His position is that the task of explaining consciousness is merely to explain how people come to have the beliefs that they do regarding their inner experiences. So our descriptions of what it is like to have an experience are the only raw data we have to work with.
And my position is that I have the experience of a pain in my toe whether or not I then go to see a doctor who asks me to describe that pain. The experience's existence is not dependant on describing it to someone else, its reality is known from a 'direct' first person perspective.
Well, not the only--button presses, brain scans, pulse rates and the like can also be added to the ledger. I should maybe open up a page on the chapter where he talks about the heterphenomenological method in Consciousness Explained.
The problem is that brain scans etc are measuring correlated physical processes, but we don't know the nature of the correlation.

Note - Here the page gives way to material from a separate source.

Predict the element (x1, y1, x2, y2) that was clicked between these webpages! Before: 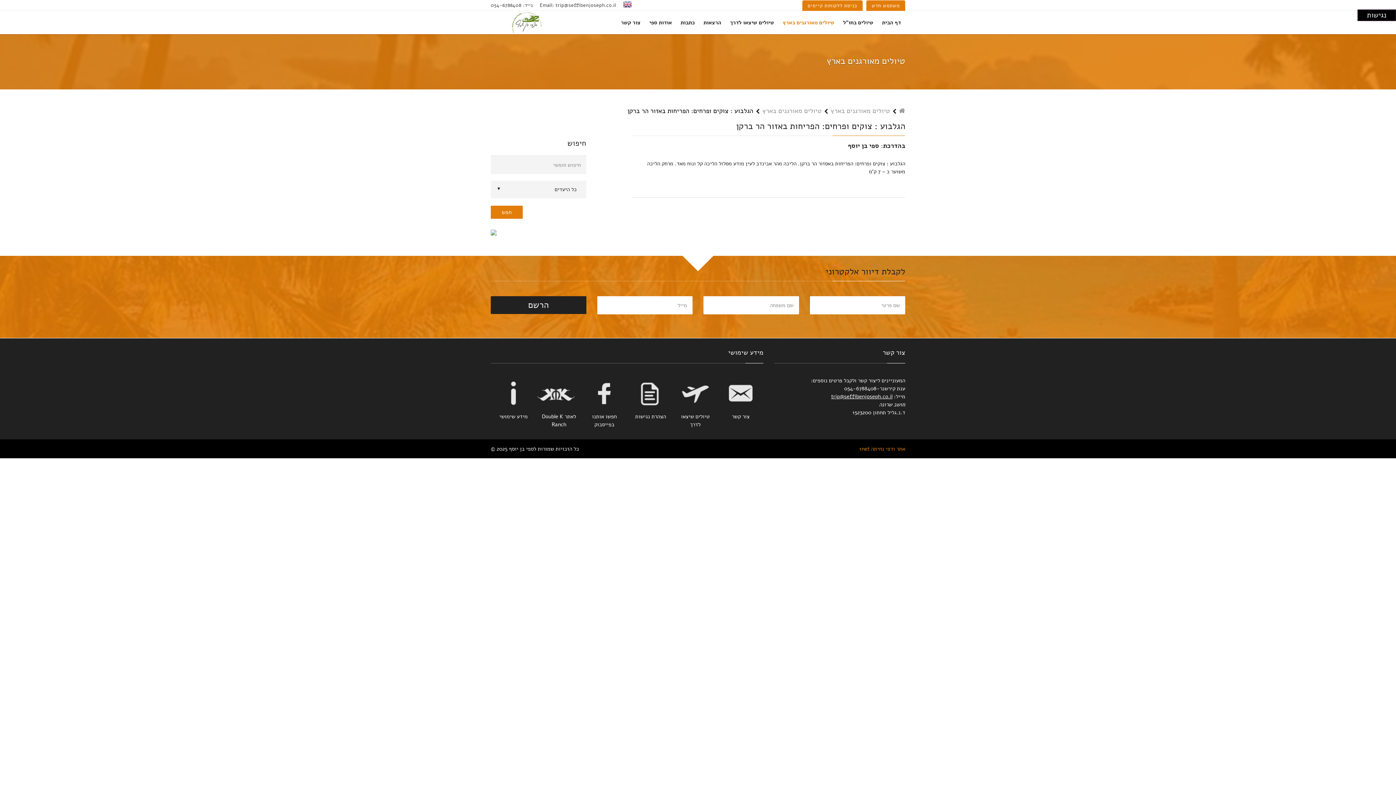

To privilege this over direct experience because it's inherently private and therefore isn't readily amenable to our usual shared/public/observable/measurable materialist methodologies, and then calling directly known experiential states an 'illusion', is **** backwards. It's saying that if a phenomenon isn't apparently amenable to our current materialist scientific method, then trust the method rather than what you directly know to exist. Akin to trying to cram a square peg into a comfortably familiar round hole, by claiming the corners are illusions.
Or, we can say this looks like a problem which presents a novel challenge where our reliable old scientific toolkit might not be up to the task. I'm with Chalmers on that.

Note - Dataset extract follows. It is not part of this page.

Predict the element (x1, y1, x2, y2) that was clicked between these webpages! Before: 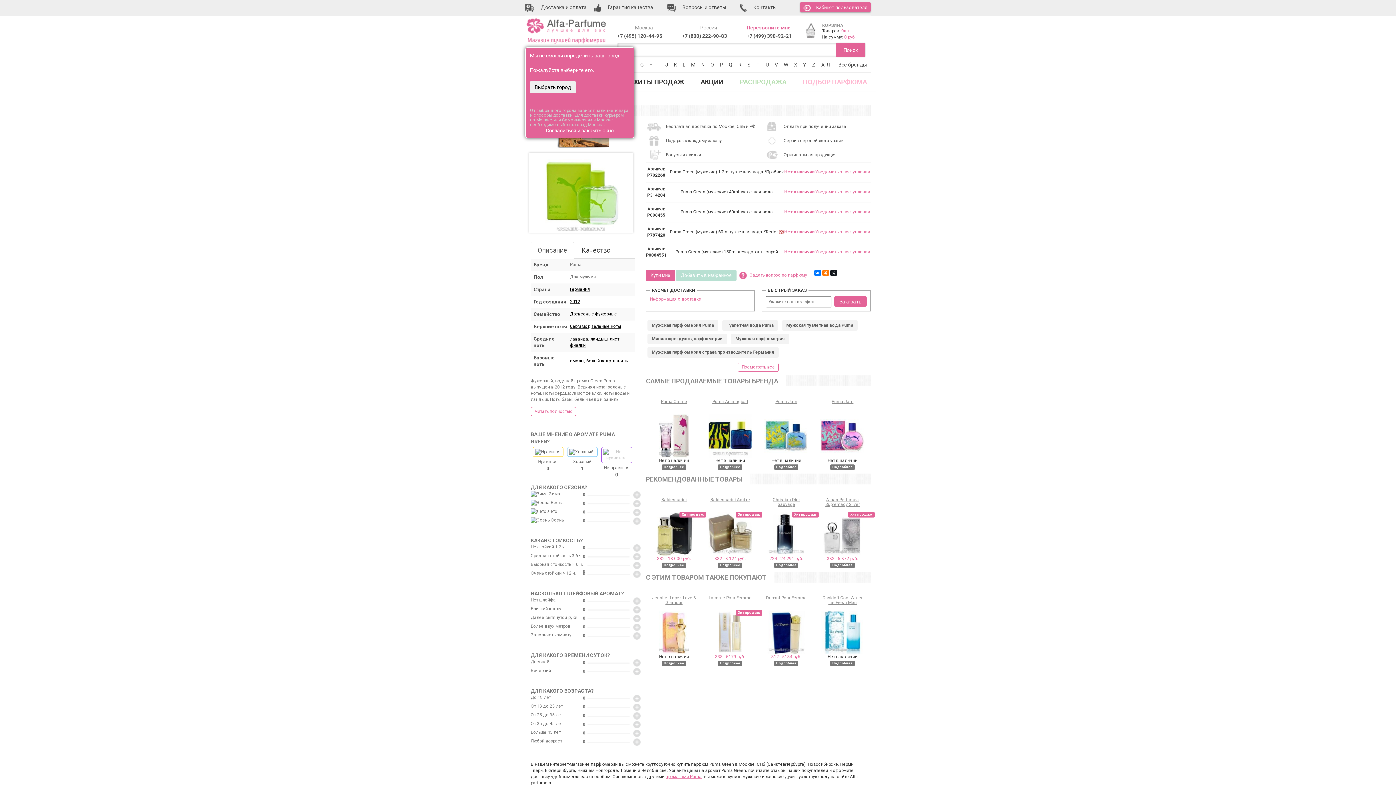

I'm happy to give any link you think helpful a go, but I find Dennett frustrating to read and hopeless at constructing a coherent case for his flashy claims.
Gertie wrote: ↑
Yesterday, 6:43 pm
And it's not 'in much the same way' as an icon of a file 'represents' the physical processes. The file icon is a symbol, mental experiences are things in themselves with their own specific types of properties.
We'll have to agree to disagree on this one. I really think he's right here, and that mental states and experiences are genuinely symbolic and representative in nature.
Well, those words can be used in different ways. We can functionally frame experiential states as representations of physical sensory processes for example. Photons hitting the retina, which cause a network of neural processes somehow resulting in me experiencing an image of a red apple. It wouldn't be controversial to frame that experience of seeing a red apple as a symbolic representation of the world I'm interacting with. Or even a symbolic representaion of that entire physical interactive process. Because we have discovered a correlation.
But that doesn't make the experience of seeing a red apple in itself any less real. With its own particular properties which aren't accounted for in a simultaneous physical description. I don't see how a picture of a file on a screen is comparable.